◆ **WHAT YOU WILL DO**
**A.** Answer these about the Hacker News thread below:
(i) What three values does the triple-state boolean hold?
(ii) In the folder example, what happens when `hidden` is nil?
(iii) According to the reply, what does the described situation call for instead of a nullable boolean?
**B.** Return the part of the Hacker News thread below from "Another use-case is" up to and including "pull a no-true-scotsman).", with no changes.

◆ **TEXT SEGMENT**
-- BEGIN --

Hacker News new | ask | show | jobs
by davidverhasselt 1880 days ago
There is a downside which I've experienced: if you want a triple-state boolean (null, false, true) then having a boolean column allows for that while a timestamp-as-boolean column does not (you lose the "null" value because that equals `false` in timestamp-as-boolean).

Having a distinction between `null` and `false` can be handy for values that are optional or have a dynamic default. If it's `null` you know it is not explicitly set and could use a fallback value. If it's false you know it's explicitly set as false.

A simple use-case for this is when a user can leave the field blank. This is impossible to model with only a timestamp-as-boolean.

Another use-case is dynamic defaults or fallbacks, e.g. `hidden` of a folder where if `hidden` is nil, you fall back to the parent folder's value.

TL;DR a boolean column actually has 3 states, a timestamp only has 2. Article makes a big deal about there not being any nuance about the fact that a timestamp is superior. I disagree, because you go from 3 states to 2 states, there are cases where you'd want a boolean instead of a timestamp. Ironically OP missed this nuance (or they'll pull a no-true-scotsman).

16 comments

What you describe calls for an Enum, not a nullable boolean which is just another way of passing a hardcoded magic value carrying an implicit meaning.

> a boolean column actually has 3 states, a timestamp only has 2.

Going with your logic a timestamp has billions of states, you just have to arbitrarily assign special meanings to certain dates that won't ever be used. Just like using null as another state I wouldn't call it a good idea, though.

-- END --

◆ **COLLECTED DATA**
-- BEGIN --

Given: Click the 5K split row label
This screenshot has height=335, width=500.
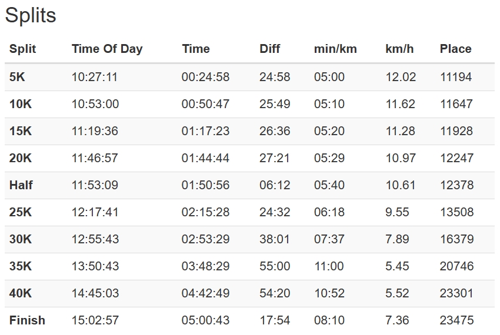Looking at the screenshot, I should pos(17,77).
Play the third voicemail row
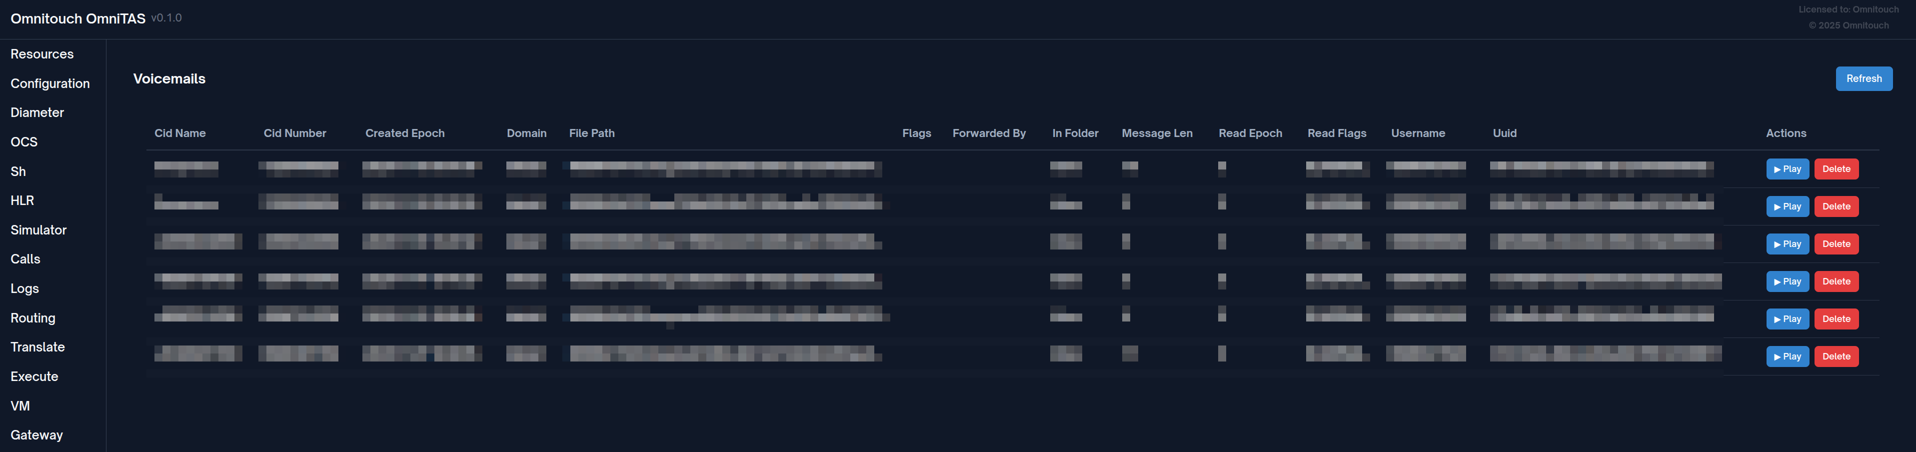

-- END --

◆ **TASK SOLUTIONS**
**A.**
(i) null, false, and true
(ii) You fall back to the parent folder's value.
(iii) An Enum

**B.**
Another use-case is dynamic defaults or fallbacks, e.g. `hidden` of a folder where if `hidden` is nil, you fall back to the parent folder's value.

TL;DR a boolean column actually has 3 states, a timestamp only has 2. Article makes a big deal about there not being any nuance about the fact that a timestamp is superior. I disagree, because you go from 3 states to 2 states, there are cases where you'd want a boolean instead of a timestamp. Ironically OP missed this nuance (or they'll pull a no-true-scotsman).